START

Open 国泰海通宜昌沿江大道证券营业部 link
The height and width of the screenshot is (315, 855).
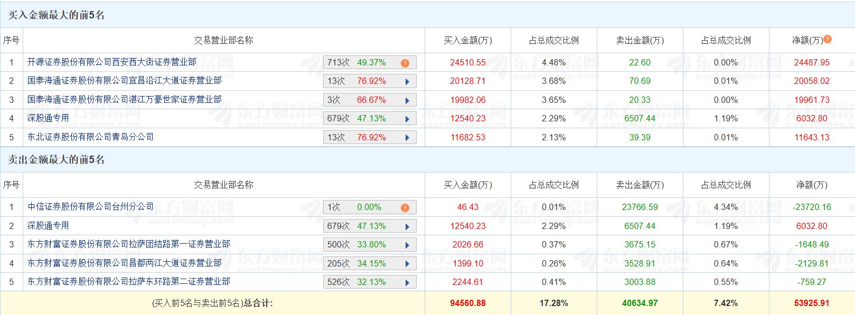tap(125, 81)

END
START

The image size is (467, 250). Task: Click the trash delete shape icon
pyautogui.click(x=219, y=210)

END
START

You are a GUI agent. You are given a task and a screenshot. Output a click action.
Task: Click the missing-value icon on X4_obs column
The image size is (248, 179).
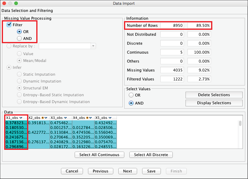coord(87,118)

END

Pull out every line above that contains the word "icon" and copy each one in full.

**COMPLETE ANSWER**
The image size is (467, 250). Task: Click the trash delete shape icon
Task: Click the missing-value icon on X4_obs column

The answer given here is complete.